Islamic terrorists screaming “Allahu akbar” murdered 89 people in the Bataclan theater last November.
Almost exactly one year to the night that ISIS-affiliated terrorists attacked the Bataclan, killing 89 people, Sting reopened the Parisian concert hall that he first played decades ago during the early days of the Police.
The singer, who asked for a moment of silence in fluent French, told the crowd, “In re-opening the Bataclan, we have two important tasks to reconcile. First, to remember and honor those who lost their lives in the attack a year ago, and second to celebrate the life and the music that this historic theater represents.
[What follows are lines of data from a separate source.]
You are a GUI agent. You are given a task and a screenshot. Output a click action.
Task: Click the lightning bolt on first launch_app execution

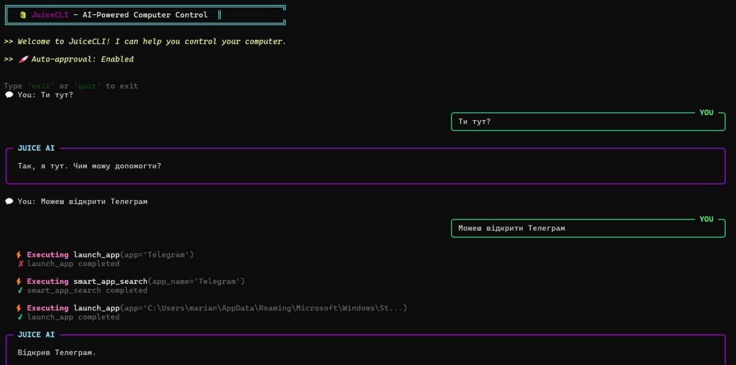18,254
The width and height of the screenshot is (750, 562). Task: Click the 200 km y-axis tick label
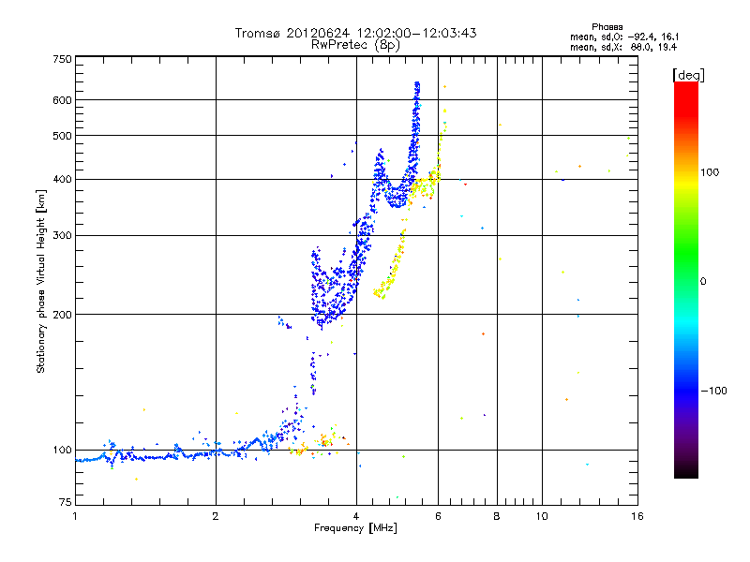[62, 315]
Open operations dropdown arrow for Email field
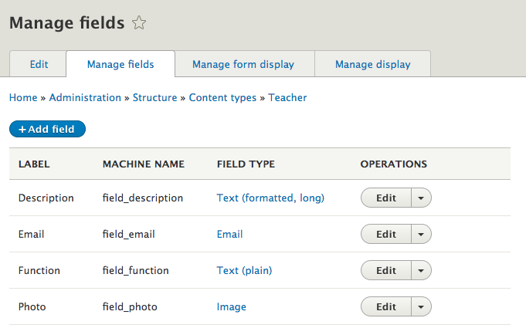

In doing so we hope to respect the memory as well as the life-affirming spirit of those who fell. We shall not forget them.”
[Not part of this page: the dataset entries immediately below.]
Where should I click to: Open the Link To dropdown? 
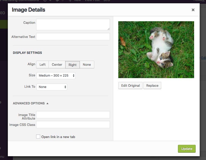point(52,87)
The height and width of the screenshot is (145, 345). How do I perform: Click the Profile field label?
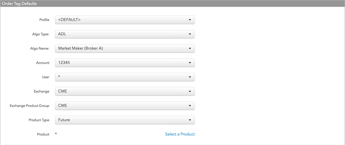(44, 20)
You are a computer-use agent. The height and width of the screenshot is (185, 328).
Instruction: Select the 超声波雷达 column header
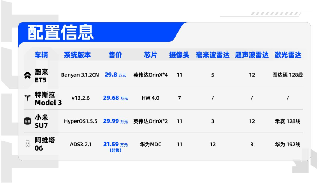pos(252,55)
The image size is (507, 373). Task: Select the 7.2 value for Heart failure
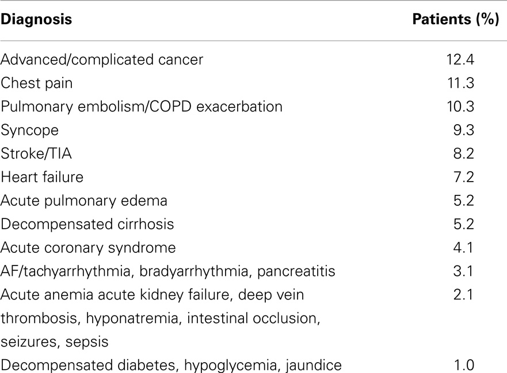[x=464, y=177]
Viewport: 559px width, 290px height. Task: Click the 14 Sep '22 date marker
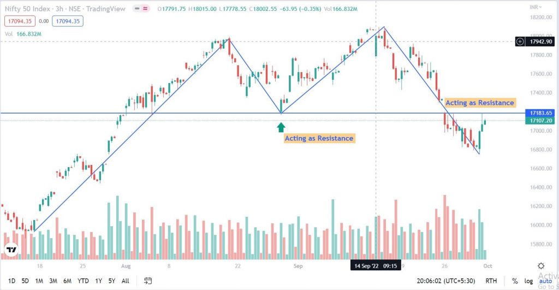(376, 266)
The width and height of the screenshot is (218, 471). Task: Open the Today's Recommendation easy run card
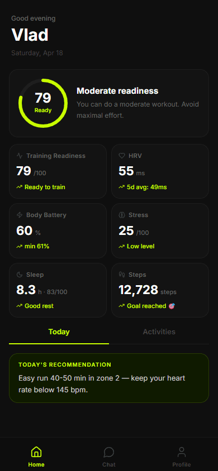click(109, 378)
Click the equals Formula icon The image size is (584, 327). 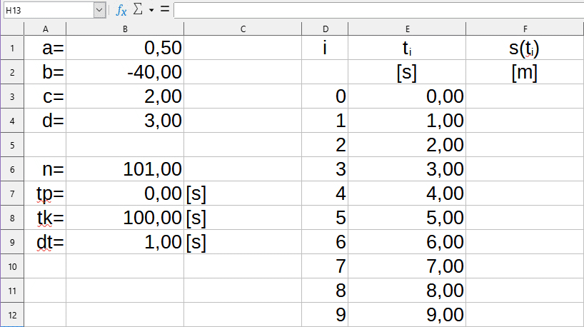[164, 9]
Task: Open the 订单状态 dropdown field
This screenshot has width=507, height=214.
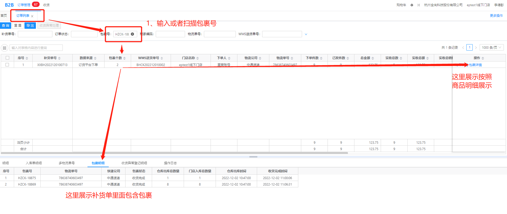Action: [84, 34]
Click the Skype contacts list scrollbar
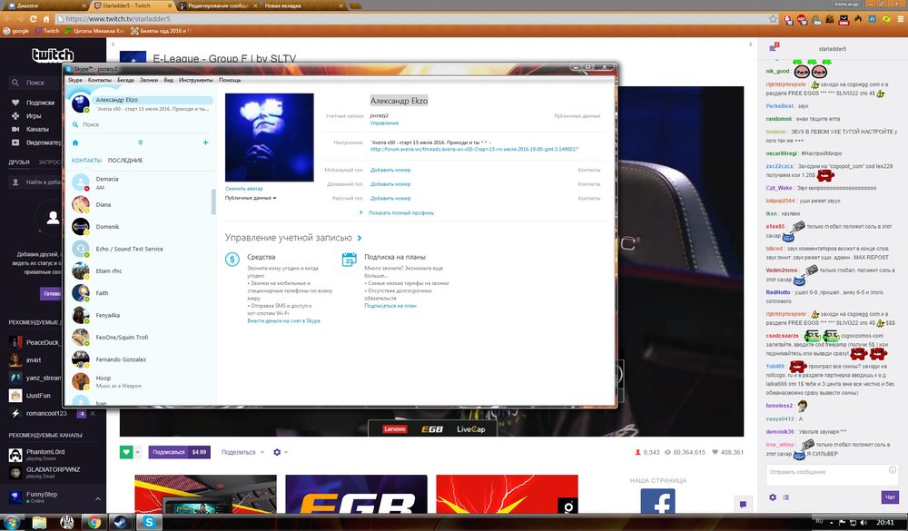This screenshot has height=531, width=908. pyautogui.click(x=213, y=202)
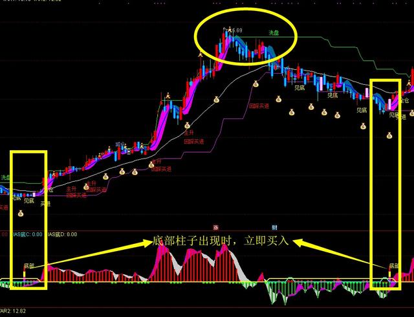
Task: Select the MAS底D: 0.00 indicator readout
Action: (x=62, y=234)

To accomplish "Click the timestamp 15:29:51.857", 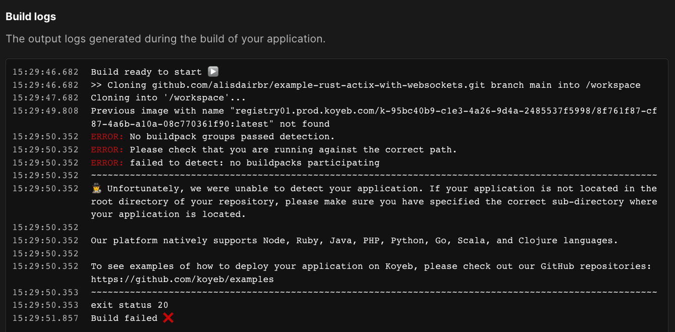I will point(45,318).
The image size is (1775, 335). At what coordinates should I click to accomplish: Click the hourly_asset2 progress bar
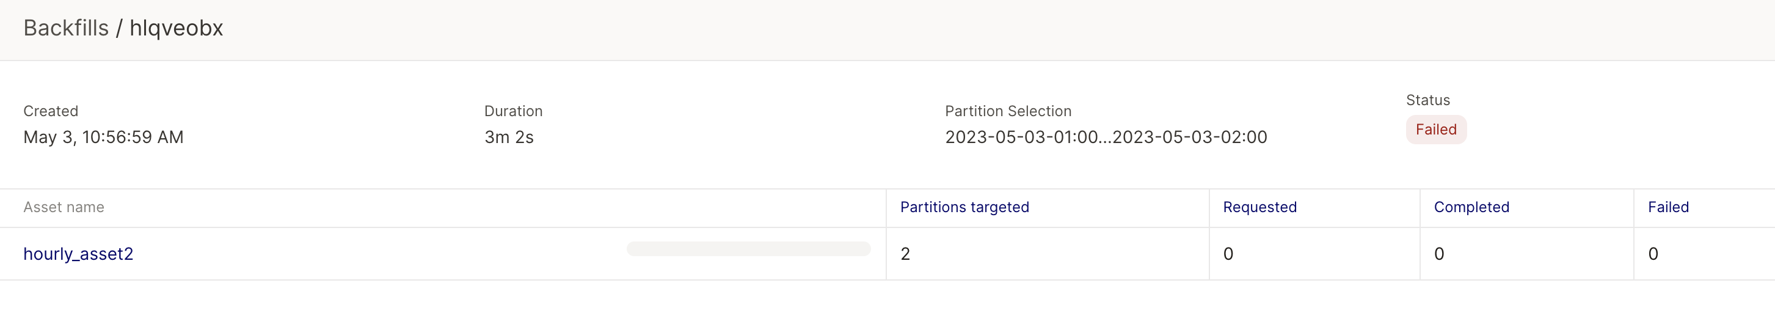[748, 249]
The venue’s VIP area was reserved for survivors and the families of those who were killed there on Nov. 13, 2015.
One survivor, 25-year-old Aurelien Perrin, who lost his friend Nicolas Berthier in the attack, told the Associated Press about his experience that night and what brought him back to the Bataclan.
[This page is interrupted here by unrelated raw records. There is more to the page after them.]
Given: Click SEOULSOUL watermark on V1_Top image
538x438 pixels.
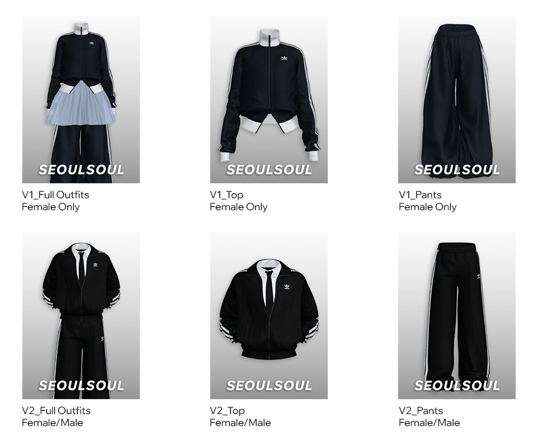Looking at the screenshot, I should coord(269,170).
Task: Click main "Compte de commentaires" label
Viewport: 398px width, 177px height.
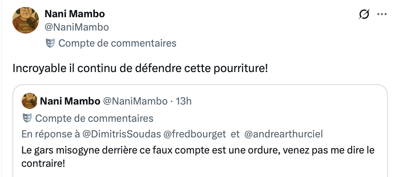Action: click(x=117, y=43)
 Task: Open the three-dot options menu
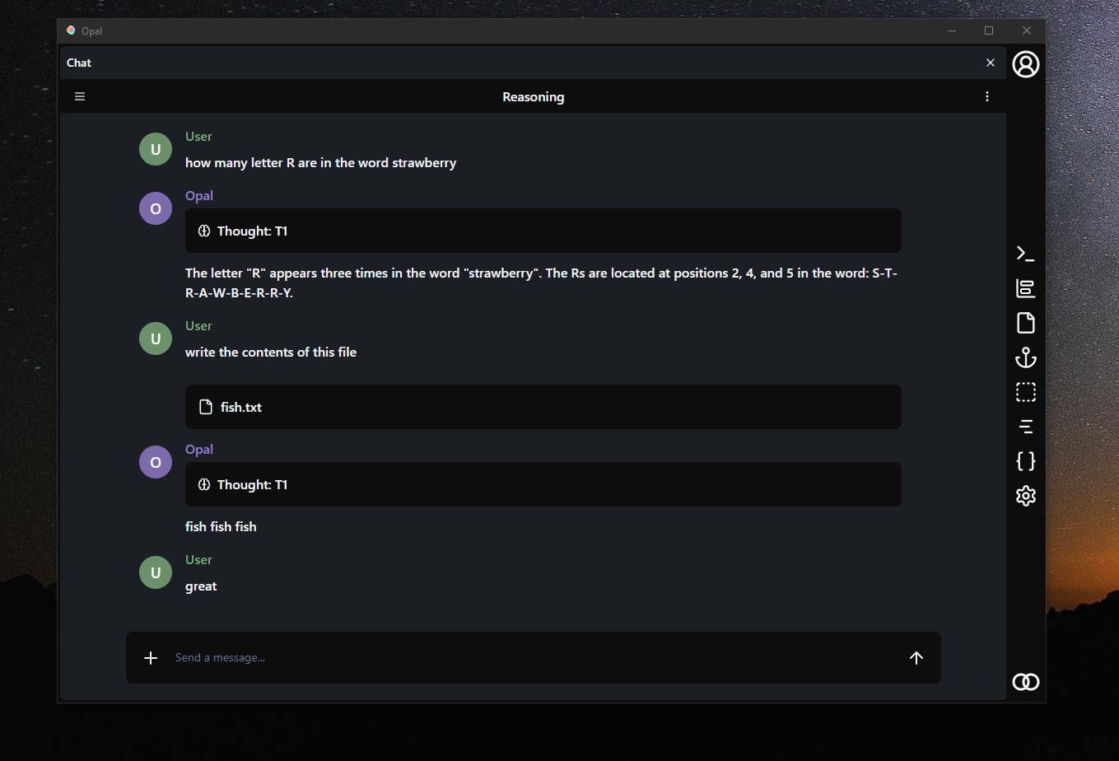click(987, 97)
“I came alone tonight,” he said. “It’s very emotional, as I keep getting flashbacks of that night. I was standing just there, just the other side of the bar when it happened. Tonight is the first time I’ve been back here since,” he said, adding that he hasn’t gone to any bars or movie theaters in the past year.
“I’m here because it’s important to finally finish a concert that was never allowed to end. It’s for the memory of my friend and for all the 90 people who died,” he said.
Though the concert was dedicated to the people lost that night, Sting also made an effort to include those who share the same religion or ethnic background with the terrorists.
French-Lebanese trumpeter Ibrahim Maalouf joined Sting for An Englishman in New York and Fragile. The set also included Desert Rose, his 1999 hit which featured Arabic lyrics sung by Algerian artist Cheb Mami.
Sting even sang the Arabic expression “Inshallah (God willing),” calling it “a magnificent word.” The room applauded but later, Tommy Robinson, a far-right English activist, called the gesture “disrespectful” on Twitter.
What a cock.
I bet none of the Islamic terrorist’s victims families thought it was god’s will that their loved ones died.